Stored records
———

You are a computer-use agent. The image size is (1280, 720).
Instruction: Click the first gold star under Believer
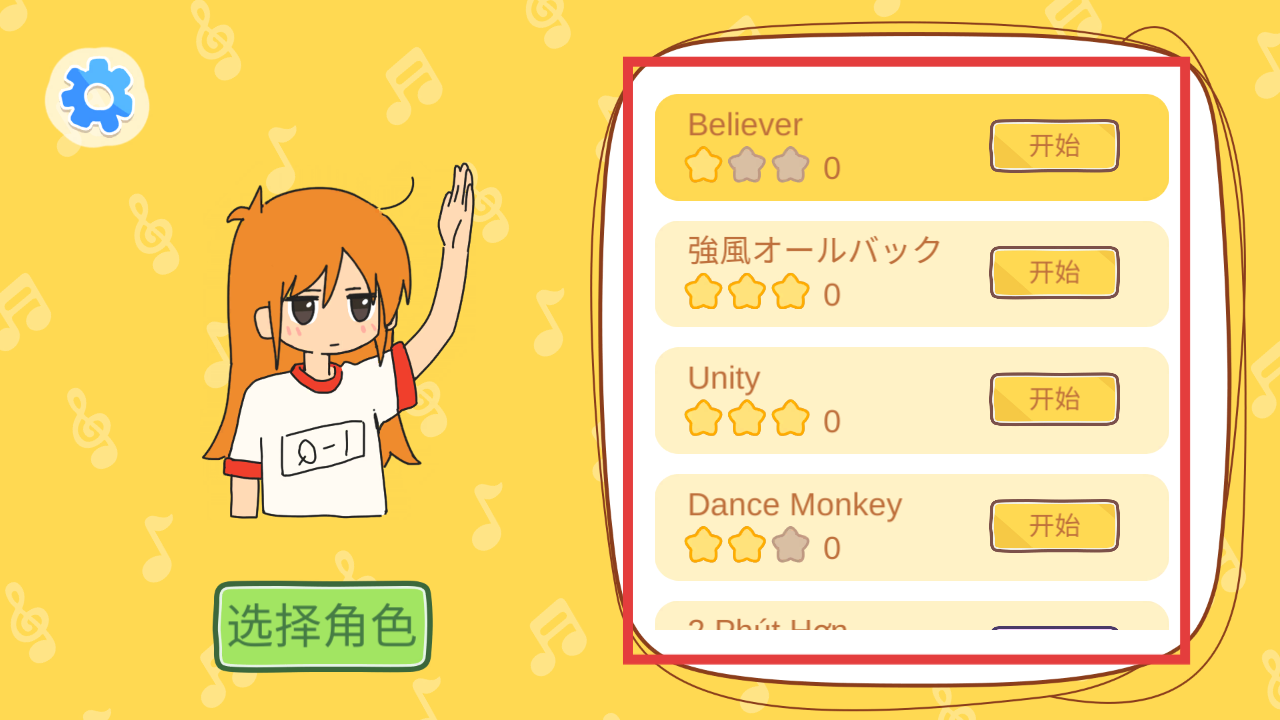(x=704, y=165)
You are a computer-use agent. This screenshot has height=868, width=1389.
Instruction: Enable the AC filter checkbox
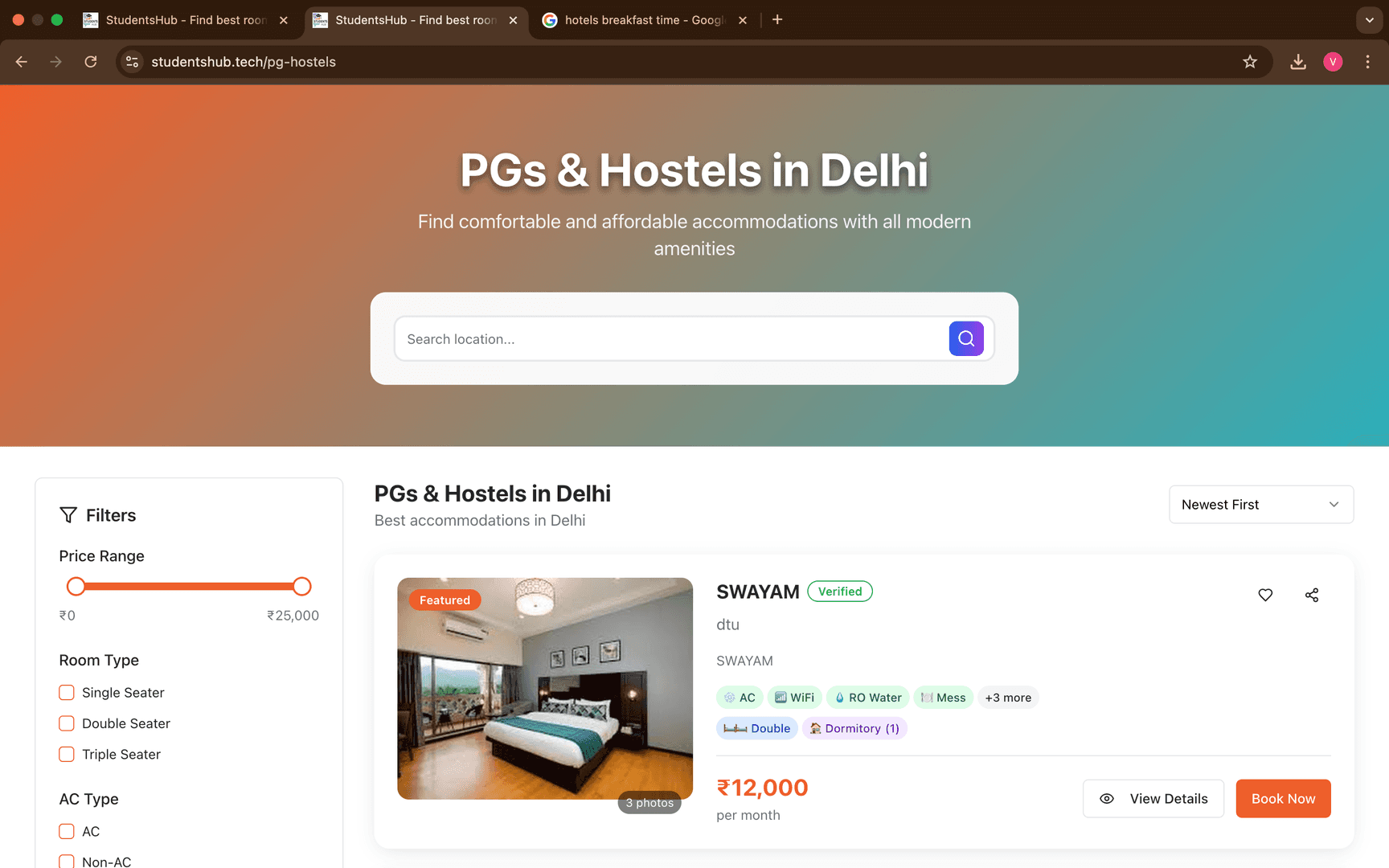pyautogui.click(x=67, y=831)
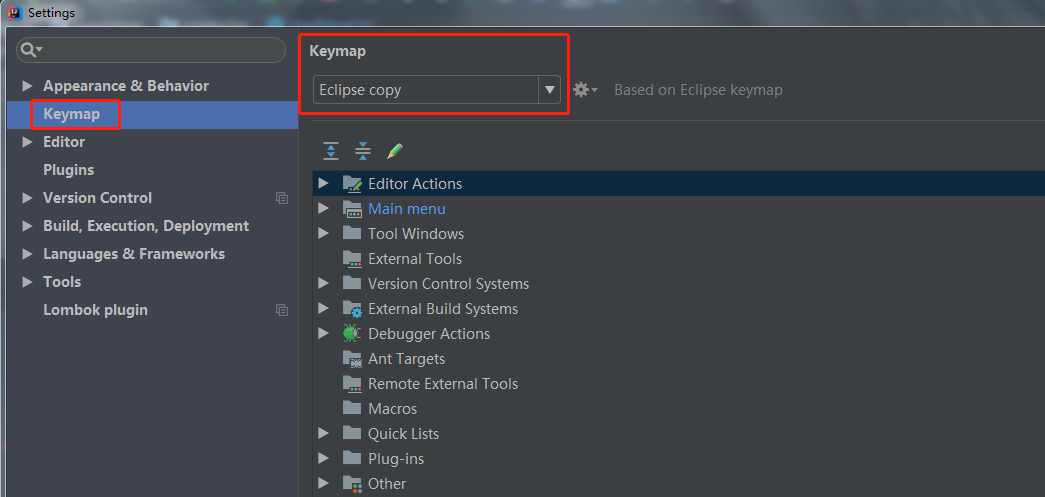Screen dimensions: 1045x497
Task: Click the Collapse All toolbar icon
Action: click(363, 151)
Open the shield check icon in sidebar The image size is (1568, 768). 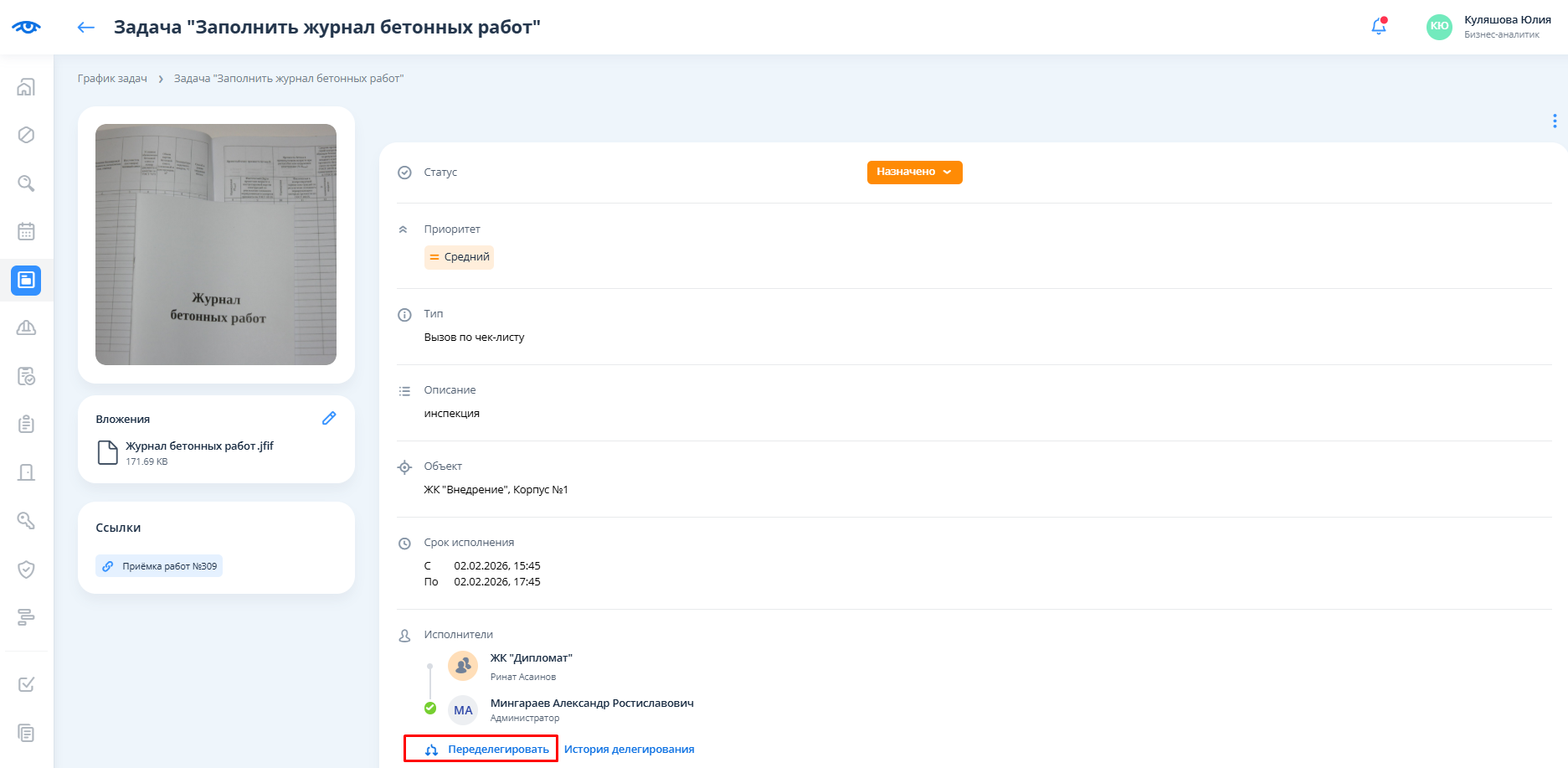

———

> _Exercise instructions_: Please write out every record above exactly, but leave the pictures out.

> _Solution_:
You are a computer-use agent. The image size is (1280, 720).
Instruction: Click the first gold star under Believer
(x=704, y=165)
You are a computer-use agent. This screenshot has height=868, width=1389.
Instruction: Enable the AC filter checkbox
pyautogui.click(x=67, y=831)
Screen dimensions: 1045x497
Task: Click the Collapse All toolbar icon
Action: click(363, 151)
Open the shield check icon in sidebar The image size is (1568, 768). 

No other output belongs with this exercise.